Hello,
I am trying to get information from audio files that are basically impulses, or bursts. I am trying to figure out the best way to add MFCCs, Delta and Delta-Delta.
for 40 features each or n_mfcc=40, I tried using this approach:
def extract_features(file_name):
try:
durationSeconds = 1
audio, sample_rate = librosa.load(file_name, res_type='kaiser_fast')
trimmed = librosa.util.fix_length(audio, size=int(sample_rate * durationSeconds))

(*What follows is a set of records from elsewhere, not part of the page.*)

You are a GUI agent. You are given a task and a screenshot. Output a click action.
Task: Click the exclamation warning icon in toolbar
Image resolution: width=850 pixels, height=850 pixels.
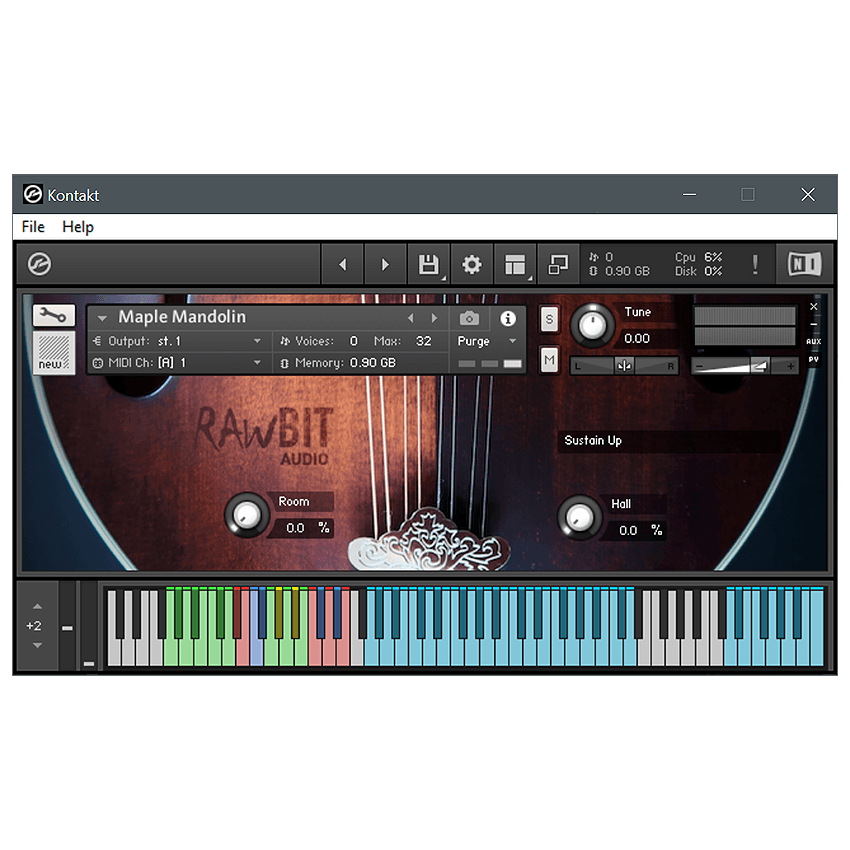(755, 263)
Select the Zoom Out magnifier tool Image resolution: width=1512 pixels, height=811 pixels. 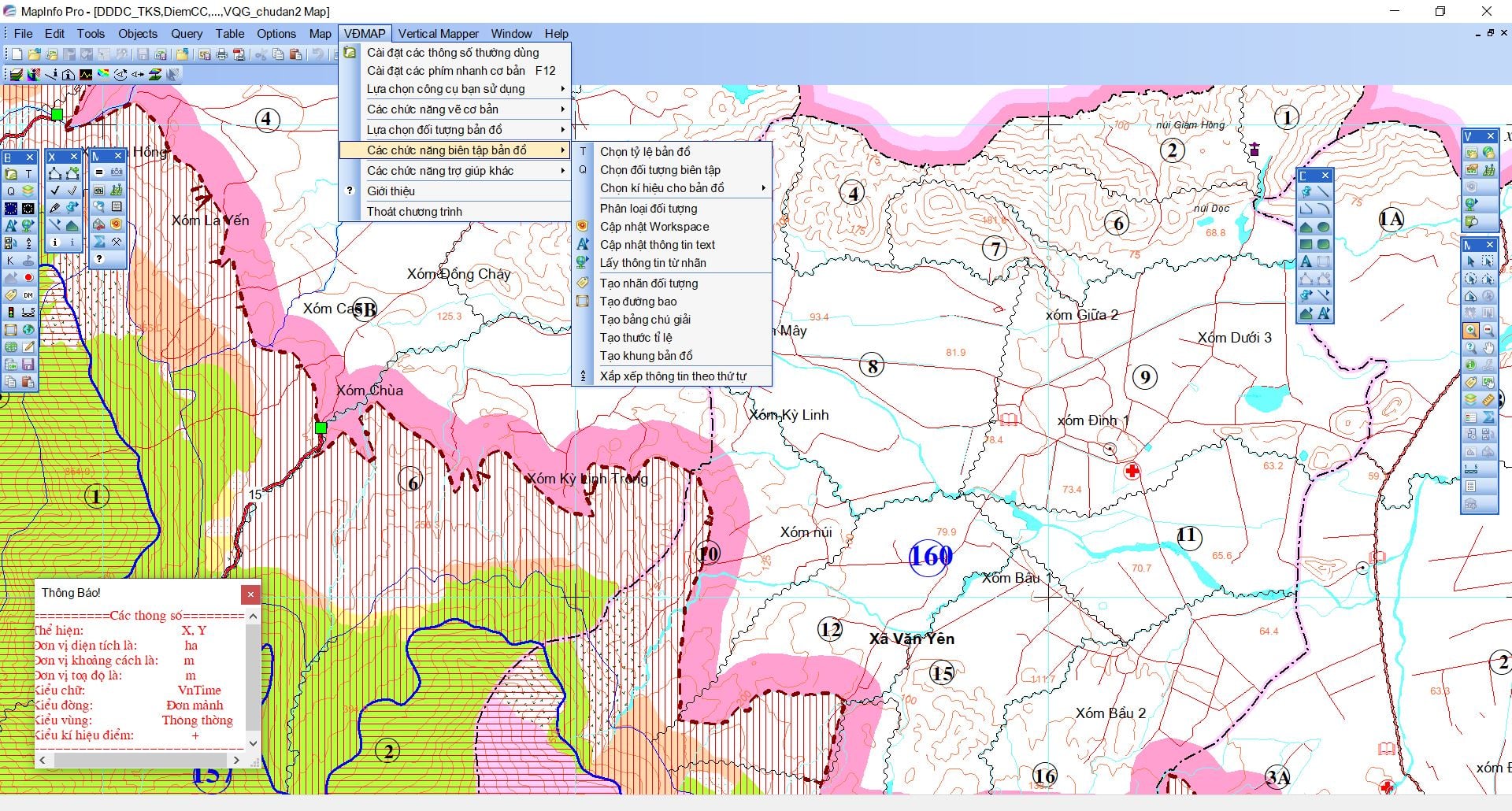click(x=1488, y=331)
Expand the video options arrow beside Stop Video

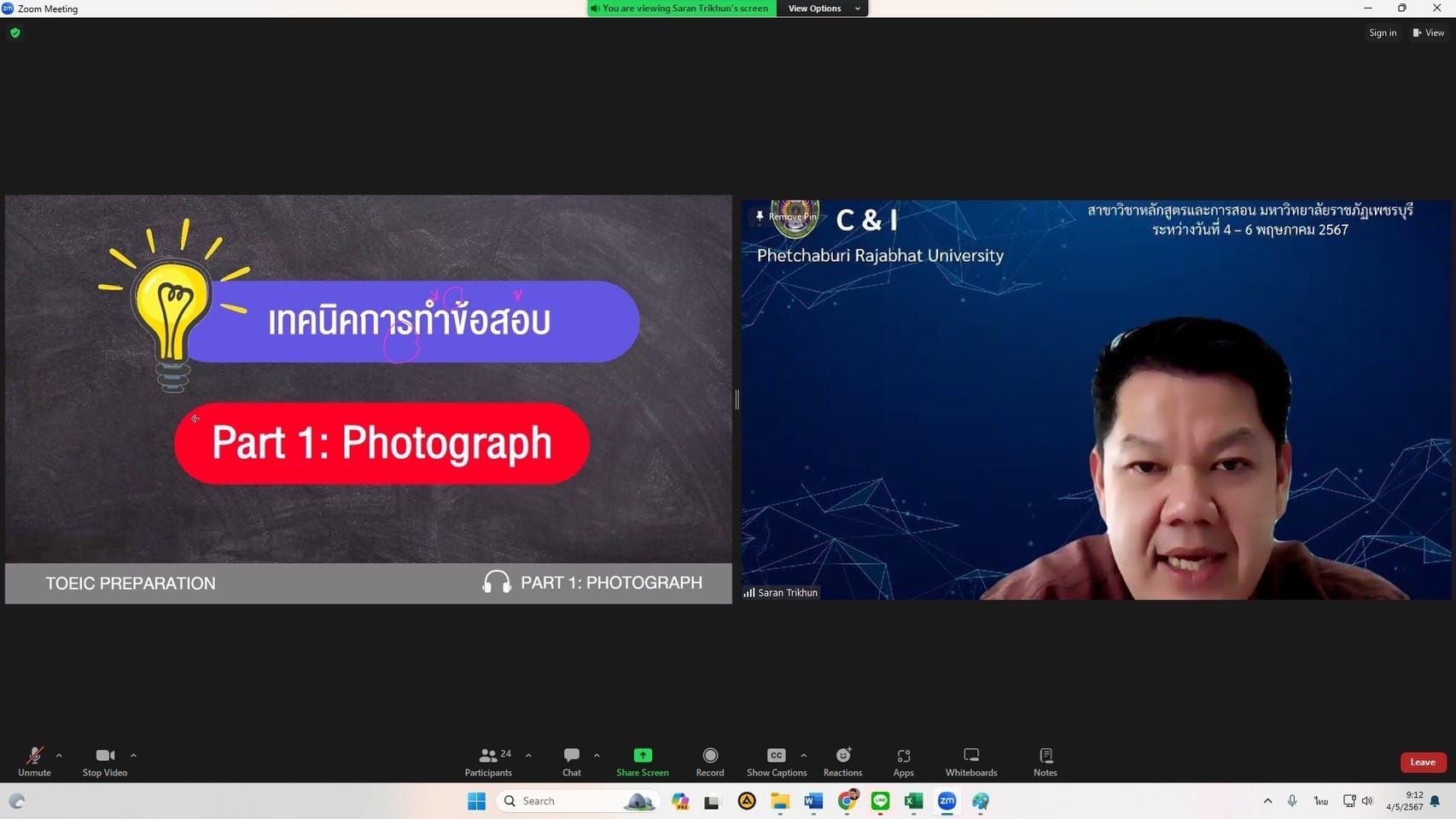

mfccs = librosa.feature.mfcc(y=trimmed, sr=sample_rate, n_mfcc=nmfcc)
mfcc_delta = librosa.feature.delta(mfccs)
mfcc_delta2 = librosa.feature.delta(mfccs, order=2)
mfccs = (np.hstack((np.std( mfccs, axis=1), np.std( mfcc_delta, axis=1)
, np.std( mfcc_delta2, axis=1))))
except Exception as e:
print("Error encountered while parsing file: ", file_name)
return None
return mfccs
However, when I use this approach, my accuracy score is very poor, on the order of 65%.
As a starting point, I just wanted to verify if this approach to extract the MFCCs and its Deltas are correct and that the output makes sense? If not, what is the best practice to extract the Delta and Delta-Delta with the MFCC feature extraction.
Any guidance will be sincerely appreciated!
Thank you!